Самым же известным представителем этой династии был внук основателя и племянник легендарного обитателя бельевой корзинки Андрей Александрович Карзинкин.
Он родился в 1823 году, всю жизнь прозанимался чаем, владел четырьмя амбарами в Старом Гостином дворе и десятью московскими магазинами. Одно время даже служил государственным экспертом по освидетельствованию контрабандного чая в Складочной таможне. Должность совсем не прибыльная, но ответственная и престижная, абы кого в эксперты не берут.
В 1857 году на паях с дядей Иваном Андреевичем (тем, что из корзинки) и питерским воротилой, купцом-первогильдейцем Гавриилом Матвеевичем Игумновым приобретают так называемую Ярославскую большую мануфактуру. Это, в общем-то, не удивительно, как мы помним, дед Андрея Александровича и сам ярославских корней.
Фабрика, между прочим, легендарная. Основал ее в 1722 году купец по фамилии Затрапезнов. Невзирая на свою посконную фамилию, человек он был передовой, и все устроил по последнему слову тогдашней техники. В частности, для приведения в движение станков использовал не только сложную искусственную гидросистему (это было у многих), но и силу ветра, над мануфактурой возвышались два огромных ветряка.
Рядом же обустроил европейский парк с аллеями, фонтанами и статуями.
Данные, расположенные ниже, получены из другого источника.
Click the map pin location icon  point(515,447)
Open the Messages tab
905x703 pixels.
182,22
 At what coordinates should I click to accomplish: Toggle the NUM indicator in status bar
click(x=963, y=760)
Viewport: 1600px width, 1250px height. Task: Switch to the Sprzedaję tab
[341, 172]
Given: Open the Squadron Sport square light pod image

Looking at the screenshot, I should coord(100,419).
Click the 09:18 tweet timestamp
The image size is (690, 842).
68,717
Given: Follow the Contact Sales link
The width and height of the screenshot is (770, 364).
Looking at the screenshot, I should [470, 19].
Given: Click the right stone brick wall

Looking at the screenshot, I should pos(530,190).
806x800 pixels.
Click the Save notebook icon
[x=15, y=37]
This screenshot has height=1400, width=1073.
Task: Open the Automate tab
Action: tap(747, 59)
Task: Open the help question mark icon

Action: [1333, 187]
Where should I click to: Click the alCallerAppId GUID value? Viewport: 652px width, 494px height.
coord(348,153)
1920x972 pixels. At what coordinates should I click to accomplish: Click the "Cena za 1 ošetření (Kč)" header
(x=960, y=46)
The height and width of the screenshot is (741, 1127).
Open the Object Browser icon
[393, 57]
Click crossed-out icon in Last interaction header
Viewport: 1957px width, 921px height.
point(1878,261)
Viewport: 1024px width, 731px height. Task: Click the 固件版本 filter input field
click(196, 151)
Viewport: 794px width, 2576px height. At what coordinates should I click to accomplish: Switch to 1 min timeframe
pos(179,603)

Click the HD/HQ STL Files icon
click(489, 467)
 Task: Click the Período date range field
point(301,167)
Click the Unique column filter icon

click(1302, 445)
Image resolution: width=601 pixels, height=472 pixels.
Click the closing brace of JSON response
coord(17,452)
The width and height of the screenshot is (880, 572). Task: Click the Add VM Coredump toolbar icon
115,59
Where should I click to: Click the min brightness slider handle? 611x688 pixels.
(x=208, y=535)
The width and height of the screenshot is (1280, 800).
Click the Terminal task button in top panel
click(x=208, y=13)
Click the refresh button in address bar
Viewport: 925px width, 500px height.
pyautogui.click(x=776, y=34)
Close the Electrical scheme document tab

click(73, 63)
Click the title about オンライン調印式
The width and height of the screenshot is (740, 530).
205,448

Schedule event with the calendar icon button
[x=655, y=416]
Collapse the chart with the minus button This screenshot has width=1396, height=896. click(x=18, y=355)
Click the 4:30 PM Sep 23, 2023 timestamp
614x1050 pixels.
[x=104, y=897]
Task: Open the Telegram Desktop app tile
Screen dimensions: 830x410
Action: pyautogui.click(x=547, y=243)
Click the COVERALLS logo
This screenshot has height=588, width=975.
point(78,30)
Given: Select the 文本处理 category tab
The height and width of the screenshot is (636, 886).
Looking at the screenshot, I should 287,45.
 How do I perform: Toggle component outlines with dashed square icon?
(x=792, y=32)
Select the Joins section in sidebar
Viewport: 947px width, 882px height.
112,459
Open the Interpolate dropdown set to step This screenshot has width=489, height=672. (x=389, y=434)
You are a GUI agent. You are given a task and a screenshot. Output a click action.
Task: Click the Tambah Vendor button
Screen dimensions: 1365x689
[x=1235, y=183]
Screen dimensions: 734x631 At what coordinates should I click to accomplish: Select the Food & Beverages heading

При Петре была такая мода. И, разумеется, не обошлось без храма, надо всем этим хозяйством, в том числе над ветряками возвышалась колокольня Петропавловского храма, несколько напоминавшего своими формами храм Петропавловской крепости в Санкт-Петербурге.
Фабрика, и без того передовая, сделалась и вовсе образцовой. Никого не удивило, что когда в Ярославле пустили городскую электрическую железную дорогу, а проще говоря, трамвай, одна из первых линий соединяла центр города с Большой мануфактурой. Тамошняя пожарная машина была лучшей в городе. Всего не перечислить.
Заботился он и о жизни рабочих. Школа, больница, детский сад. Павел Муратов говорил, что «у Карзинкина на фабрике рабочие жили так, как в Англии не живут».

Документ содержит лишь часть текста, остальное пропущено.